When considering safety issues, this technique shows satisfactory results. Up to 30% of the patients have complications, but the vast majority were Clavien–Dindo I–II. There were no differences in Clavien–Dindo I–II complications. The most frequent were hematuria, dysuria, and urgency, which usually are transient. Group 2 had higher III and IV Clavien–Dindo events. These were greater conversion and transfusion rates. Conversion has been reported in 0% to 8.4% of the patients, 4,10,12,13 and most of the time bleeding is the leading cause. Despite this, transfusion rate is low. Most series report 0% transfusion. 4,5,9,10 In this study, 2.4% of the patients in the case group received one unit. However, it is noteworthy to mention that the same patients who had a need for intraoperative bleeding control needed conversion and were more likely to receive blood transfusion. Of the six patients who required conversion three were performed by a surgeon who was beginning his learning curve, which reinforces the concept that complex cases should be performed by experienced surgeons. Another Clavien–Dindo III complication was clot retention.
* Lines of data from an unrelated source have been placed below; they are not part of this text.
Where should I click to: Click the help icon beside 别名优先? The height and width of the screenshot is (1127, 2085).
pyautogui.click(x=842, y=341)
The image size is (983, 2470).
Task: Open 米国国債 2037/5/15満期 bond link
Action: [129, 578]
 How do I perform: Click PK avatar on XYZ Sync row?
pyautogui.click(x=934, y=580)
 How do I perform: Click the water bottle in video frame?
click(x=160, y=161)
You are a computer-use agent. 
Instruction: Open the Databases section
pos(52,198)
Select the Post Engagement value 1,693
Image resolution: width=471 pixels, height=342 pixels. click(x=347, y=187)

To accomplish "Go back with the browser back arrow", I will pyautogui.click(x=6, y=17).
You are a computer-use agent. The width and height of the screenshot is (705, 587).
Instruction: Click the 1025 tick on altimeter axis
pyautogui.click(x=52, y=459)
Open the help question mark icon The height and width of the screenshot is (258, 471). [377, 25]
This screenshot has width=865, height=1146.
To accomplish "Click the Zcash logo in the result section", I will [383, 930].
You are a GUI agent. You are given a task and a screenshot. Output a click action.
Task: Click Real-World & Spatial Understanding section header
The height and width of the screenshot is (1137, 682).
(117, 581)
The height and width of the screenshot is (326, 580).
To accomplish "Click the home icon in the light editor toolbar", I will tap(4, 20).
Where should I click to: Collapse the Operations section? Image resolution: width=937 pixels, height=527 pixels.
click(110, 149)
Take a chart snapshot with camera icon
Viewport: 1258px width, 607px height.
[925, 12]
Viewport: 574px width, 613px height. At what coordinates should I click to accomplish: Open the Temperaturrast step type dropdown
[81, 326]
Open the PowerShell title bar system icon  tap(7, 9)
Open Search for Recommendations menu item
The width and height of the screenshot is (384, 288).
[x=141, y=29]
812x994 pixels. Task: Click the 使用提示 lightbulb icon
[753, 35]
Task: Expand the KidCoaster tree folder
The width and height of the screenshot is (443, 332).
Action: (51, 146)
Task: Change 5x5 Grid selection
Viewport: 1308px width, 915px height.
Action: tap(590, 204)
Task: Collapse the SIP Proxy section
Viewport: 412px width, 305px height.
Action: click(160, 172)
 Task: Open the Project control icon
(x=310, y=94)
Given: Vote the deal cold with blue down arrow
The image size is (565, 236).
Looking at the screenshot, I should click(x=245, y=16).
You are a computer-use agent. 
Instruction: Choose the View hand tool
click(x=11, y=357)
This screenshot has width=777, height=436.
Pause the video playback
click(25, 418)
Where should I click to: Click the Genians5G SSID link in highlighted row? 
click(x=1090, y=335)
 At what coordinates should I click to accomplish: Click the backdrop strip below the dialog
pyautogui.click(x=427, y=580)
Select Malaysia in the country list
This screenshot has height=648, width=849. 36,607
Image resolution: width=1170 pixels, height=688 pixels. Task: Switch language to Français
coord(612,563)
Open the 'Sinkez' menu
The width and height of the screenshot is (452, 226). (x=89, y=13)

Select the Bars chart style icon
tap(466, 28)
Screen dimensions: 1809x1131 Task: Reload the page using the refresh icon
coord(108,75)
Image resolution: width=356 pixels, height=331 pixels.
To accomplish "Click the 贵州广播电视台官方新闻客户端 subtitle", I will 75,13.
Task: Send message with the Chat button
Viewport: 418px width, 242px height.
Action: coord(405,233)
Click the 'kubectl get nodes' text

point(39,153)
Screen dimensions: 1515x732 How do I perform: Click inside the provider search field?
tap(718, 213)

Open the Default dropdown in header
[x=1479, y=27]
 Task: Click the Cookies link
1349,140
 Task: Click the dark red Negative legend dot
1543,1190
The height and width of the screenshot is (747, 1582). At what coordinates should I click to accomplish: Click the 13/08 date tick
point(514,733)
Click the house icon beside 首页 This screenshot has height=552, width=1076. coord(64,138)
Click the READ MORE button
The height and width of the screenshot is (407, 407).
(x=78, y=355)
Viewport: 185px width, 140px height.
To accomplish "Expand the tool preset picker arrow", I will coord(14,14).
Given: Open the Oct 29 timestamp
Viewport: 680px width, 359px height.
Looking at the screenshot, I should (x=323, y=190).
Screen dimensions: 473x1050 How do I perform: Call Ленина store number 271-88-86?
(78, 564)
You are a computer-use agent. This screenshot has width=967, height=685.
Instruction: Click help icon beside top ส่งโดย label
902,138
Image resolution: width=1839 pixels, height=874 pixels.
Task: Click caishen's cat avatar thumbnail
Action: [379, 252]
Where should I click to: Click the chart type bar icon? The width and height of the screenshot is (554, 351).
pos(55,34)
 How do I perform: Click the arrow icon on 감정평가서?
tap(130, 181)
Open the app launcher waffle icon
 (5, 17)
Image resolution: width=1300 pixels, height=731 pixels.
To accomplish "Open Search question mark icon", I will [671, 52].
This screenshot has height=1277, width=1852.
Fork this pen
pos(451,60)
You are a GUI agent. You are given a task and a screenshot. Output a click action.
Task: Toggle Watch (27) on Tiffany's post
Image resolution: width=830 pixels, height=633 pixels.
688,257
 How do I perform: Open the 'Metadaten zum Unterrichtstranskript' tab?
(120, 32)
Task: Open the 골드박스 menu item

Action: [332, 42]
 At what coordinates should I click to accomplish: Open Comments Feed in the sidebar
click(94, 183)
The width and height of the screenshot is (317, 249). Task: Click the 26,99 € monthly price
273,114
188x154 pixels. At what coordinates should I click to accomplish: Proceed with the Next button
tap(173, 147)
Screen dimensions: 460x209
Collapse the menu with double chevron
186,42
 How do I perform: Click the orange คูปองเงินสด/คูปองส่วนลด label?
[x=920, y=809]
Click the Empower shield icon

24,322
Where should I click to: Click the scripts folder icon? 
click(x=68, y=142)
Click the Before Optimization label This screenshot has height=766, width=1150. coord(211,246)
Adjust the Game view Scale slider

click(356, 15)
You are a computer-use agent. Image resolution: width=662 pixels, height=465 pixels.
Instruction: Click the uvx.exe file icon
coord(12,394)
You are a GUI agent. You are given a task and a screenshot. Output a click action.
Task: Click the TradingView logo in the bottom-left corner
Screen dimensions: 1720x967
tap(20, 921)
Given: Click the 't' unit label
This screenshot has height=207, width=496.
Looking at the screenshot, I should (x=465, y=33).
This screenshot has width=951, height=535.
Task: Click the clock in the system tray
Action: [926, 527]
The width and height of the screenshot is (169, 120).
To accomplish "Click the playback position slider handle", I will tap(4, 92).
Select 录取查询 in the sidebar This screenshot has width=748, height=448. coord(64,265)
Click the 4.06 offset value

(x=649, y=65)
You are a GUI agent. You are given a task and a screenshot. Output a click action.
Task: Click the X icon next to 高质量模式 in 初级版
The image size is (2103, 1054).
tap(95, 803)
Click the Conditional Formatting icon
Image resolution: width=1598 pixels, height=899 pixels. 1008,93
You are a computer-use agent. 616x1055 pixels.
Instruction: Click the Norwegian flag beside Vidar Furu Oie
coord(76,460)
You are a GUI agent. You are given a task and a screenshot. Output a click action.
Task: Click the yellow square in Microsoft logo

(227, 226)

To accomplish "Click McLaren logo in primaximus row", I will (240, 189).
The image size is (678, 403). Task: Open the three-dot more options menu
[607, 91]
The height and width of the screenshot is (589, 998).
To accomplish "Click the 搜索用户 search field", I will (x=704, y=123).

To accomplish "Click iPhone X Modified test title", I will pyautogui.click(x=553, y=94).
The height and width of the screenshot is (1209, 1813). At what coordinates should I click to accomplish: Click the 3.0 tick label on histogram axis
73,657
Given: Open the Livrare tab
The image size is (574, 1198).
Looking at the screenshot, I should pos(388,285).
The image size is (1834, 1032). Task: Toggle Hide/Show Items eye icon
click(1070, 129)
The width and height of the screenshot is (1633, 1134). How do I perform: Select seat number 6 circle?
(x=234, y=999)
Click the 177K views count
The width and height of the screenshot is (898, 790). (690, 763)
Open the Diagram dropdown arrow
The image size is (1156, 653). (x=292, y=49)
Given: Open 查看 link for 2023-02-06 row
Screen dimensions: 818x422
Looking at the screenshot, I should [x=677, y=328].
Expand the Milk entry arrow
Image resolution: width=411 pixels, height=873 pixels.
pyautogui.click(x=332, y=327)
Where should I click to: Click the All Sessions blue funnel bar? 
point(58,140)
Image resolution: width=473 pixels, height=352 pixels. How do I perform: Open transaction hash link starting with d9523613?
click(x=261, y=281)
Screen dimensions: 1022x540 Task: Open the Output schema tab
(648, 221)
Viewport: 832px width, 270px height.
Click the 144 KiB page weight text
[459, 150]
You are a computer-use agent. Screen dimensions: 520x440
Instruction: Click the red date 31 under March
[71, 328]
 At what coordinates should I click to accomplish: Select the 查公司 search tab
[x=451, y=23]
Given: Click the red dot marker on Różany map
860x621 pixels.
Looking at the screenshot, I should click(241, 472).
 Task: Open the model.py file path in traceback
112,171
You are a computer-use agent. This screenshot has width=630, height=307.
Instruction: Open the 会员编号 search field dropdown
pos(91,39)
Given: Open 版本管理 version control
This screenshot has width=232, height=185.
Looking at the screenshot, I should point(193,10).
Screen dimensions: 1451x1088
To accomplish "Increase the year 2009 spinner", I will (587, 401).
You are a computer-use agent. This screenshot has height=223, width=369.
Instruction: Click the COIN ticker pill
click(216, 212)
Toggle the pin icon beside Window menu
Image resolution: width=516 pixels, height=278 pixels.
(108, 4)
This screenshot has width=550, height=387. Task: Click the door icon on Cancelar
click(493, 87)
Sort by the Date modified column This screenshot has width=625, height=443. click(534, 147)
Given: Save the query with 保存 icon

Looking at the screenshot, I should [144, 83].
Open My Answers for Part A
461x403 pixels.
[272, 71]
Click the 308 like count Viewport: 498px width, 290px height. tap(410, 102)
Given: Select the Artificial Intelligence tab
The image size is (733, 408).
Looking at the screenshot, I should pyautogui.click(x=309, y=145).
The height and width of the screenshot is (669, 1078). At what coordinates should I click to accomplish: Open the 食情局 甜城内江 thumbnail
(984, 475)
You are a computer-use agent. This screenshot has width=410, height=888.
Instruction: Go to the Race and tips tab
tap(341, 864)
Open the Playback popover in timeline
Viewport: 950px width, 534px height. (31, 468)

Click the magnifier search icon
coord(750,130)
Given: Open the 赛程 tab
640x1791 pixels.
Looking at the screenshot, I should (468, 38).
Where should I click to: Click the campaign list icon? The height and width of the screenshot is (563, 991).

Reintervention rate is low. Valdivieso and colleagues 13 have the higher rate, 9%; however, they report on even bigger prostates (100–199 mL), with an average of 135 mL. Meskawi and associates 12 found that the main risk factor for reintervention was a low energy usage, <3 kJ/mL. After 1 year of the initial procedure the rate was 0.9% for both groups. In those patients where <3 kJ/mL was used, the reintervention rate was 7% and 13% after 2 and 3 years, whereas patients treated with more energy had 4% in both periods. In our study reintervention rate is considerably low (2.2% vs 2.3%) with a median follow-up of 47 months. Urethral stricture is rarely seen. Different series report 0.9% to 4.6% of this complication. 5,10 This is possibly explained because of the usage of a 23F sheath, rather than a 27F used in TURP. Incontinence after the first month is unusual. Campobasso reports a 6% urge incontinence rate, which disappeared after 1-year follow-up. 9
Our study is performed in a single center, and despite this, it has one of the largest series reported in the literature. It also has one of the longer follow-ups (maximum range of 100 months), which shows the long-term favorable effects in patients. Even though this institution corresponds to a university hospital and teaching center with heterogeneity among staff in training and surgeons (novice, intermediate, and expert), overall results are encouraging.
Its limitations are the retrospective data collection and loss to follow-up. Various surgeons with different learning curves participated, and this can be considered a bias.
Conclusion
BPE management with Greenlight Laser 180 W XPS in prostates >80 mL is an effective technique with improvement in functional outcomes such as IPSS, QoL, and PSA. Despite finding slight differences in conversion and transfusion rates, surgeon experience appears to be an important variable to avoid these complications. Although low, the risk of reintervention in the medium and long term is inherent to BPE procedures and should be informed to patients before surgery.
Footnotes
Author Disclosure Statement
No competing financial interests exist.
Funding Information
No funding was received for this study.